P 75 : « Je revois encore ma mère lorsque, après la confection, elle retire ses bras, rouges jusqu’aux coudes, de la bassine de kimchi. Elle en servira une portion dans une petite assiette pour le repas du soir. Le reste ira dans des jarres que ma mère enveloppera de paille et qu’elle enterrera ensuite dans le jardinet de la cour arrière, sous le balcon. Leur fermentation durera des mois, jusqu’à la fin de l’hiver, et lorsque les jarres seront déterrées, le kimchi aura une saveur inoubliable, comme un souvenir qui se réveille après un long sommeil. »

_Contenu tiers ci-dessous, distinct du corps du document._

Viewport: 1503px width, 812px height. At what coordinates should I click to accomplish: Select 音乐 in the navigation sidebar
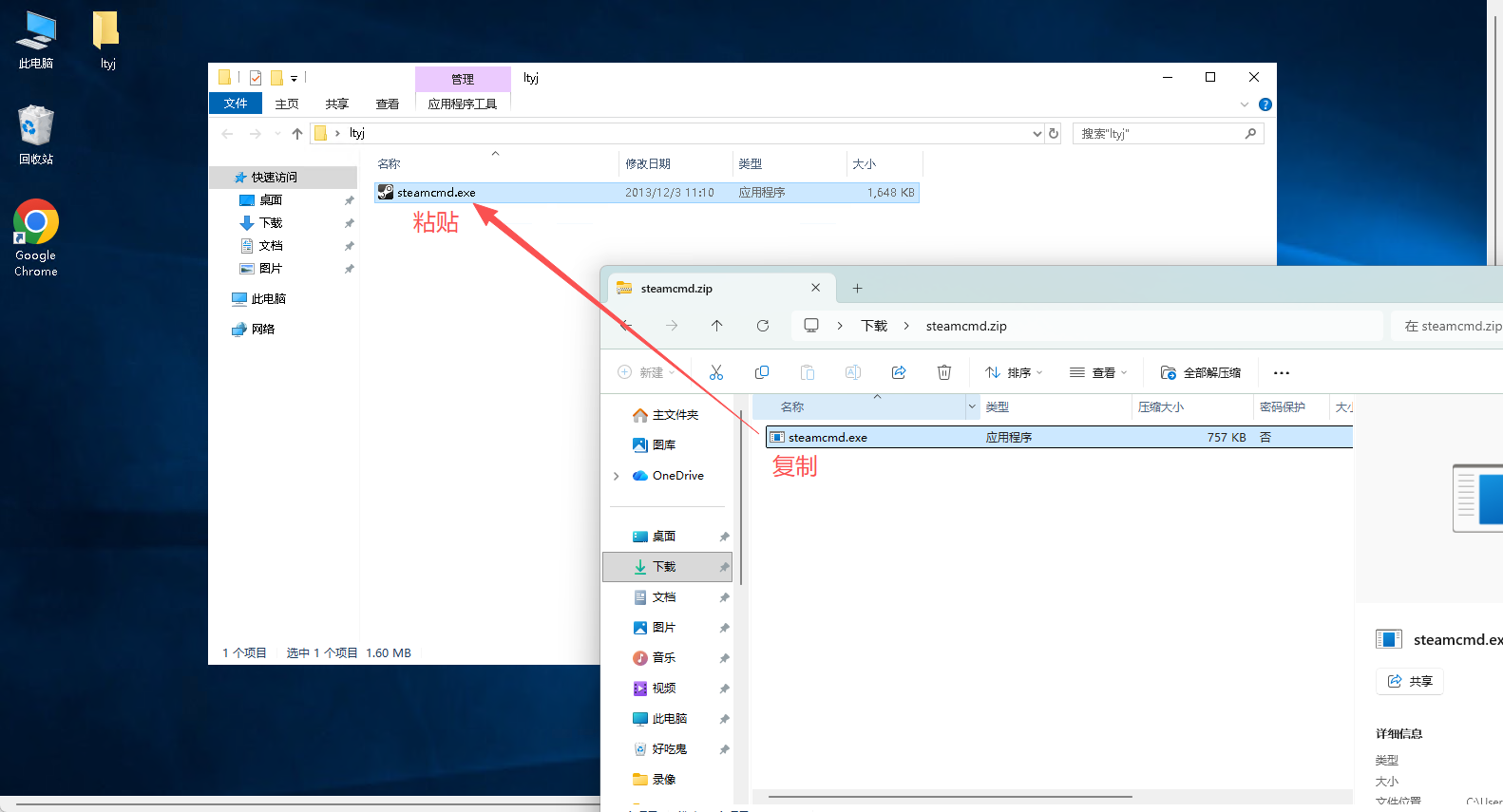pos(664,658)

P 165 : « Pour comprendre le mouvement, il faut commencer à partir de l’impossibilité du mouvement. Autrement dit, de la catatonie. Le butoh prend la danse à rebours : son esthétique va non pas dans le sens de la prodigalité des gestes, mais d’une extrême économie dont le point de départ est une immobilité absolue, comme la graine qui germe et s’ouvre au soleil…
P 166 : « Ce que le butoh vise à travers la laideur, c’est justement le dépassement des catégories telles que beauté/laideur ; il cherche, par ce dépassement où les jugements esthétiques n’ont plus cours, à nous faire entrer dans un paysage éthique dominé par ses sentiments écrasants, Angoisse, Douleur, etc. C’est véritablement une « guérilla », au sens où le butoh aspire à se (à nous) libérer de l’emprise de la beauté qui tyrannise l’art »
P 166 : « L’extrême mobilité du butoh signifie métonymiquement que l’air ambiant qui entoure le geste est saturé d’émotions invisibles, quoique tellement oppressantes parfois qu’elles en deviennent comme tangibles, presque aussi tangibles que des meubles ou des accessoires de théâtre (c’est un vide extrêmement plein, un dépouillement saturé ; qui ne sait voir ce paysage en creux ne comprendra rien au butoh. Le paysage invisible, ou cette « obscurité » qui est l’arrière-fond obligé du butoh (d’où le terme originel de « angoku butoh », danse de l’obscurité), est tellement saturé, tellement densifié, tellement plein et écrasant que c’est lui qui autorise ou empêche le mouvement ; autrement dit, le vrai danseur, ce n’est pas la forme humaine qui tente avec une force herculéenne de sculpter un geste dans ce bloc compact, mais le paysage invisible lui-même ; à vrai dire, ce sont les deux, c’est-à-dire que chaque danseur de butoh danse avec son obscurité, est dansé par elle, tantôt comme une marionnette, tantôt comme Prométhée. »
P 168 : « Chaque geste du butoh est un arrachement, -herculéen, prométhéen- contre le néant et, malgré son apparence extérieure dérisoire, là réside sa grandeur ».